Ecuador: Victims of big oil speak

Issue 

Emergildo Criollo, 51, is a community leader of the indigenous Cofan nationality and has lived in Dureno since his small community was displaced from their ancestral lands. Since a massive oil spill in the 1960s contaminated the Aguarico River, his family and community have suffered untold side affects.

Two of his children have died. One never developed physically or mentally and died after six months. The other swam in the river the day a toxic pit nearby was cleaned out. He began to vomit black liquid and died less than 24 hours later.

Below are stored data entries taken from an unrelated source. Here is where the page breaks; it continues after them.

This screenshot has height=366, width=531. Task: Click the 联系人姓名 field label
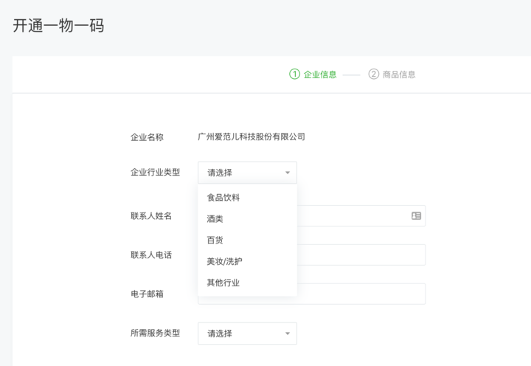click(151, 216)
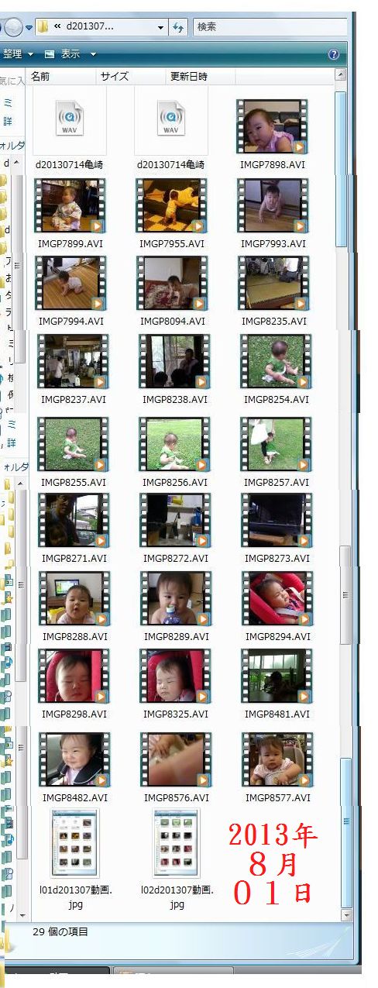Click the help question mark icon
Image resolution: width=378 pixels, height=988 pixels.
[334, 54]

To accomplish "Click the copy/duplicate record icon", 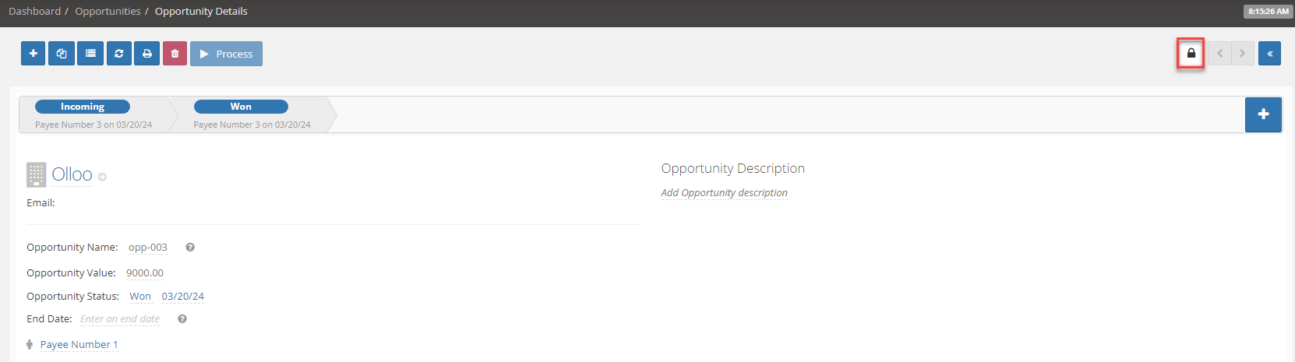I will [62, 54].
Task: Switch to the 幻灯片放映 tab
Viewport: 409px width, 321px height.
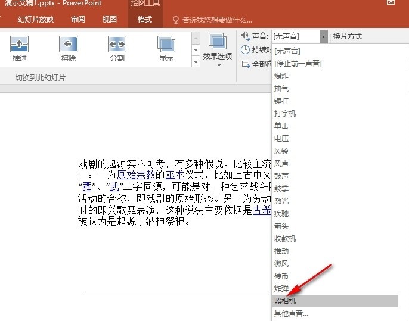Action: tap(36, 20)
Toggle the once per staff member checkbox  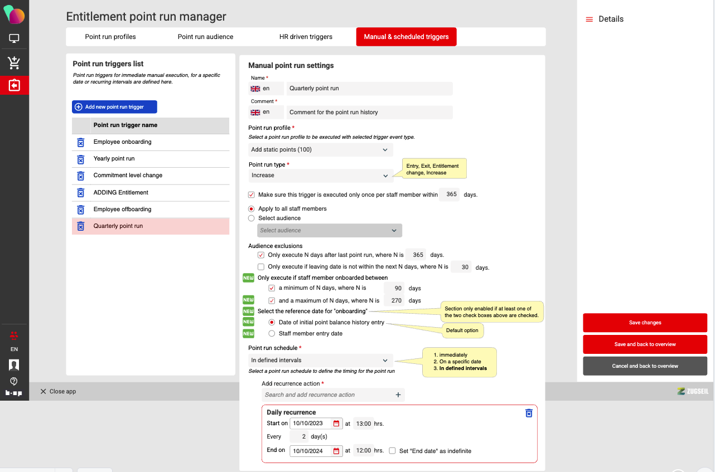tap(252, 195)
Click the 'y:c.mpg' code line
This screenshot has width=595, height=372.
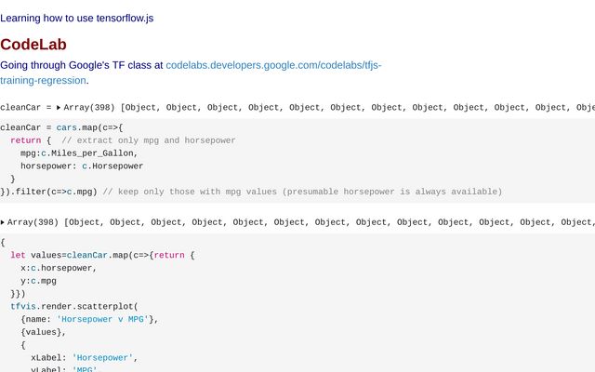(x=38, y=280)
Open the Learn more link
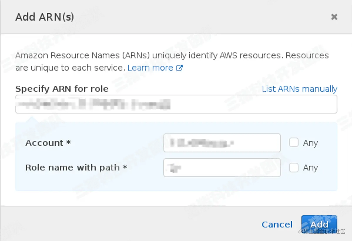The height and width of the screenshot is (241, 352). [x=150, y=68]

Criollo's wife has had her uterus removed due to cancer and is still sick; his aunt died of mouth cancer. He wants Chevron to take responsibility for Texaco's actions and clean the contamination of the rivers and land. Without clean air and water, his community may not survive another generation.

Flor Tangoyo is a member of the indigenous Siona nationality and part of a small community near the Aguarico River, the biggest river in the Sucumbios province. The territory of the Siona has been dramatically reduced by oil exploration and extraction.

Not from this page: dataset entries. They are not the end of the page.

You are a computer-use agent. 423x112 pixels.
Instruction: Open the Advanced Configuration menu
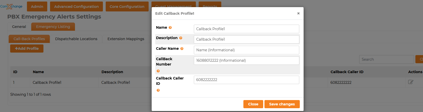tap(76, 7)
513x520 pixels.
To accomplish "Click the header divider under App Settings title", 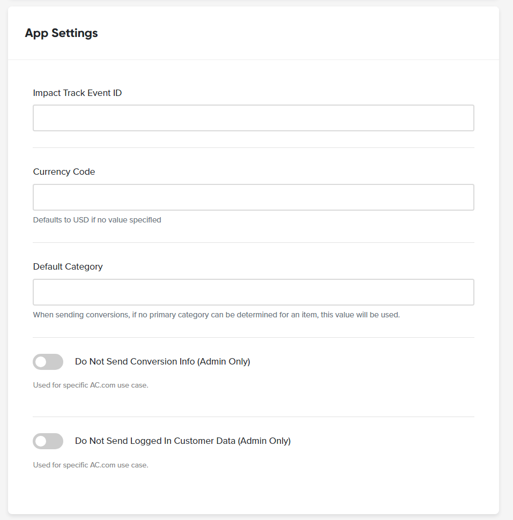I will click(254, 60).
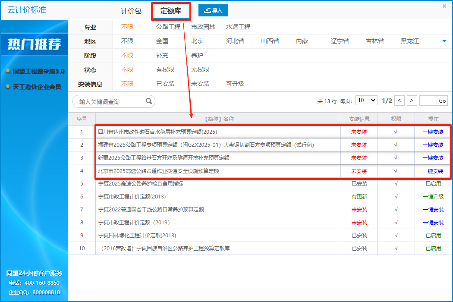The image size is (453, 302).
Task: Switch to the 计价包 tab
Action: coord(131,11)
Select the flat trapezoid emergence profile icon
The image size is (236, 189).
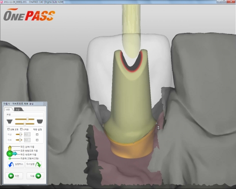tap(10, 122)
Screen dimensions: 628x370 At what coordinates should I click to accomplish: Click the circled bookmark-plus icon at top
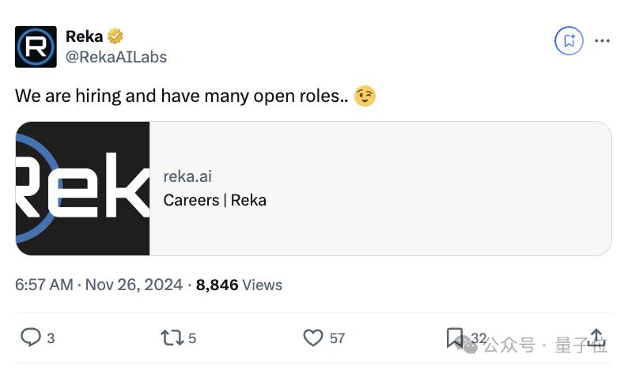pyautogui.click(x=569, y=40)
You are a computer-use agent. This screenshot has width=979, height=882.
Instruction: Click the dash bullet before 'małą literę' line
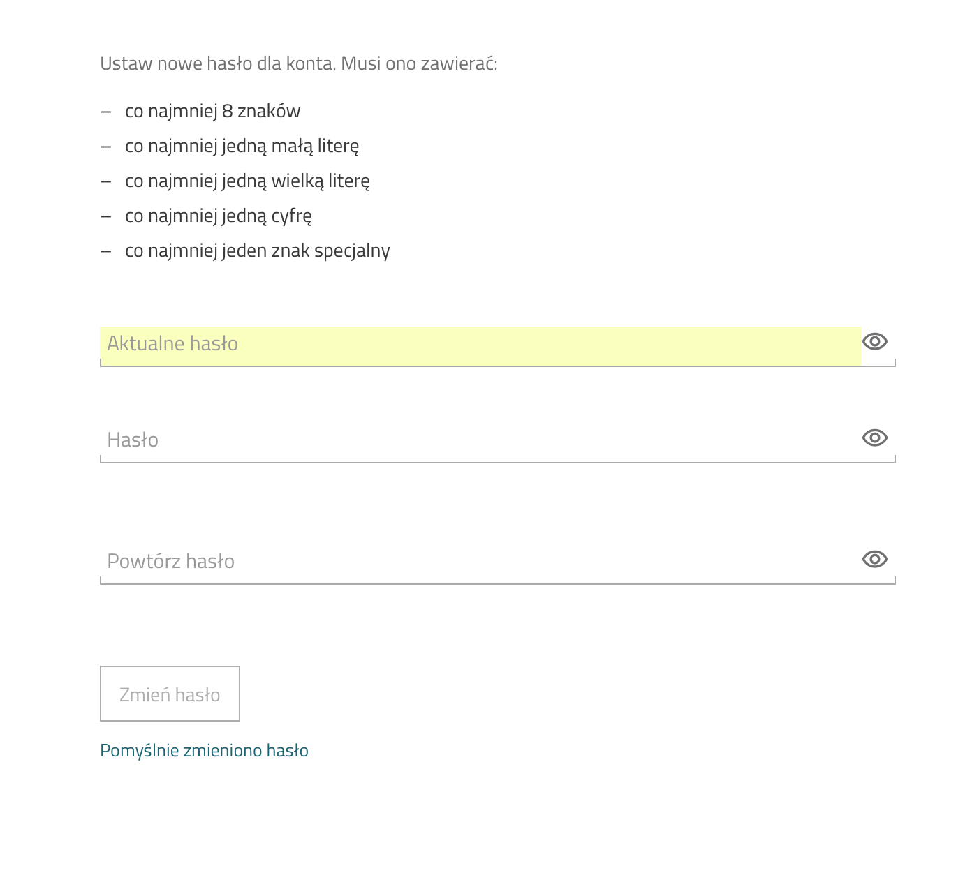[106, 147]
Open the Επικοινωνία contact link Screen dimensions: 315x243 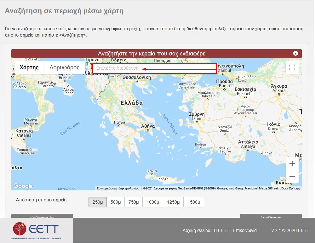point(245,230)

The land they have managed to keep has become contaminated with oil and waste products from the industry and their people are suffering from many illnesses. Tangoyo said the resulting social problems have particularly hurt women. Many women of her community have suffered sexual assaults from oil workers.

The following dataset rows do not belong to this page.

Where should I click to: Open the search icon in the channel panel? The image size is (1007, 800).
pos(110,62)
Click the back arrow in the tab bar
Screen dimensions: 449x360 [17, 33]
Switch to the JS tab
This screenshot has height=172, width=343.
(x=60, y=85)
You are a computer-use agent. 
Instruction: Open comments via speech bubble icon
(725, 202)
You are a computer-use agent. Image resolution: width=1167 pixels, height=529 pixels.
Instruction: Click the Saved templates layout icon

Women of the region have also suffered from severe reproductive problems including spontaneous miscarriage, reproductive cancers and birth defects in their children.

Servio Curipoma is a farm worker or campesino from the village of San Carlos in the Ecuadorian Amazon. He has suffered enormously due to oil contamination caused by Texaco. The smell of crude oil on his land is unmistakable.

As our guide, also a plaintiff against Chevron, dug into the soil, the thick, black liquid began to seep from the ground. I was all too aware of what this meant to Curipoma. After all, this is his land, where he and his family have lived.

His father died from cancer on the day Curipoma's son was born, and he later lost his mother, also to cancer. His family bought the land unaware it had been used as a waste pit and simply covered by soil when it was "remediated".

He said he believed he also had cancer, but was too afraid to be tested. He does not want his children to experience the pain he endured watching his parents die.